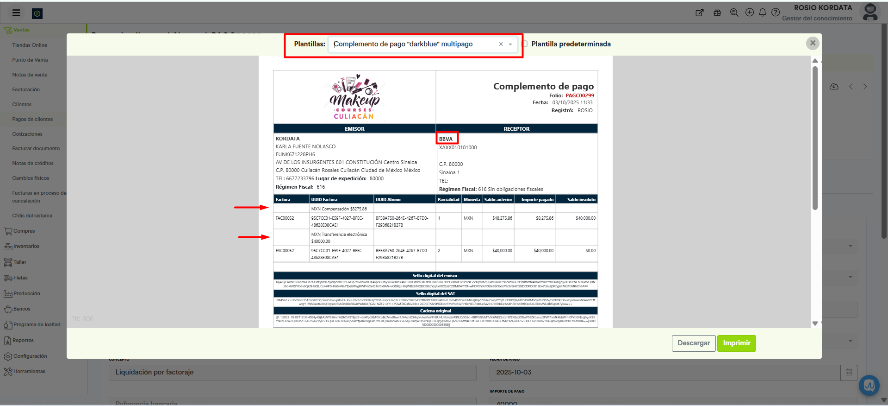Image resolution: width=888 pixels, height=406 pixels.
Task: Click the gift box icon in header
Action: coord(717,13)
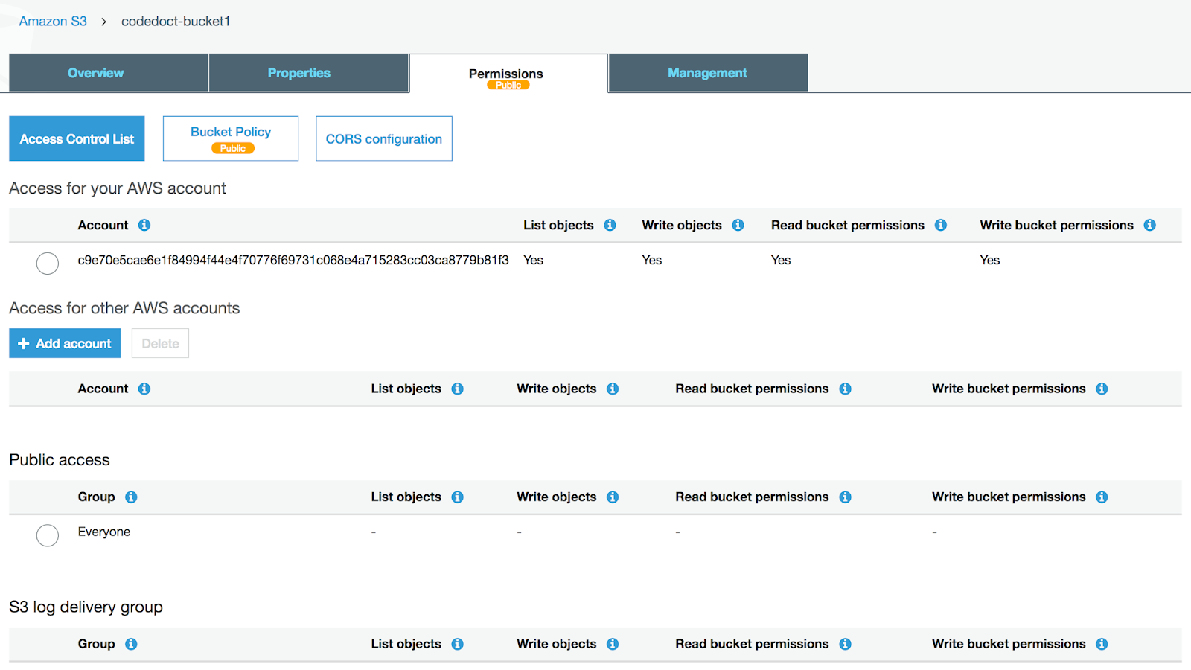Click info icon next to Read bucket permissions in your account table
The height and width of the screenshot is (670, 1191).
pos(941,225)
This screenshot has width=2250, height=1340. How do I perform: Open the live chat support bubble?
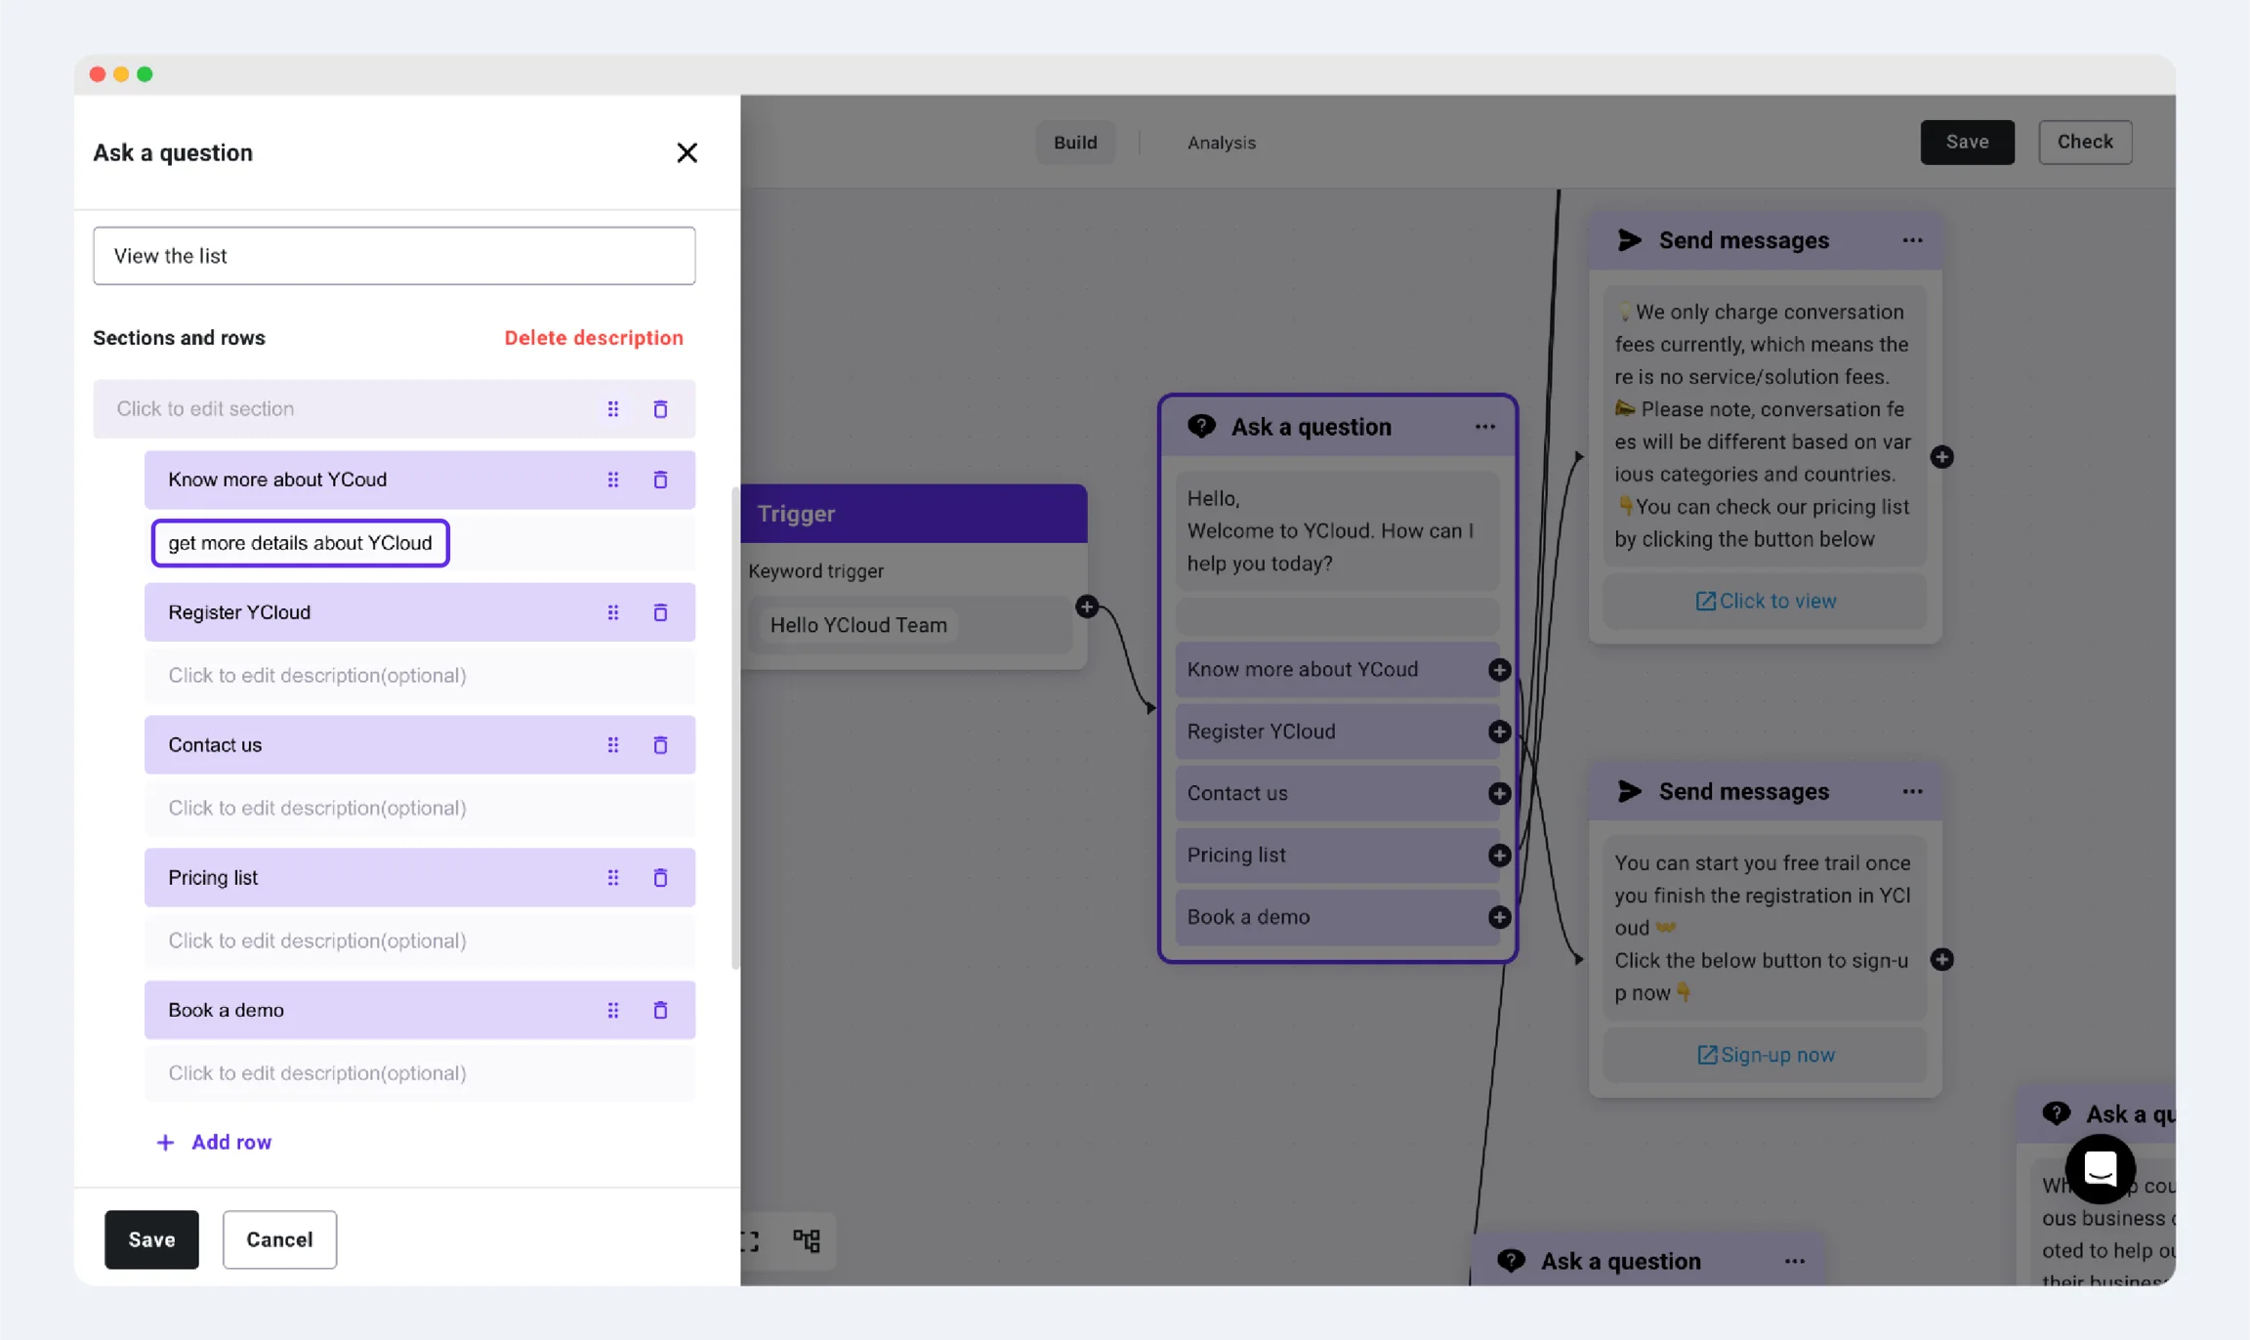[x=2100, y=1168]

------------------------------------------------------------

DIRECTIVE: Rewrite the listing with "live chat" renamed to "customer chat" and everything else unchanged. Leave the pictures out of your answer.

RESPONSE TO THE TASK:
Image resolution: width=888 pixels, height=406 pixels.
Task: Click the gift box icon in header
Action: coord(717,13)
Click info icon next to Read bucket permissions in your account table
The height and width of the screenshot is (670, 1191).
pos(941,225)
This screenshot has width=2250, height=1340. How do I perform: Open the customer chat support bubble?
[x=2100, y=1168]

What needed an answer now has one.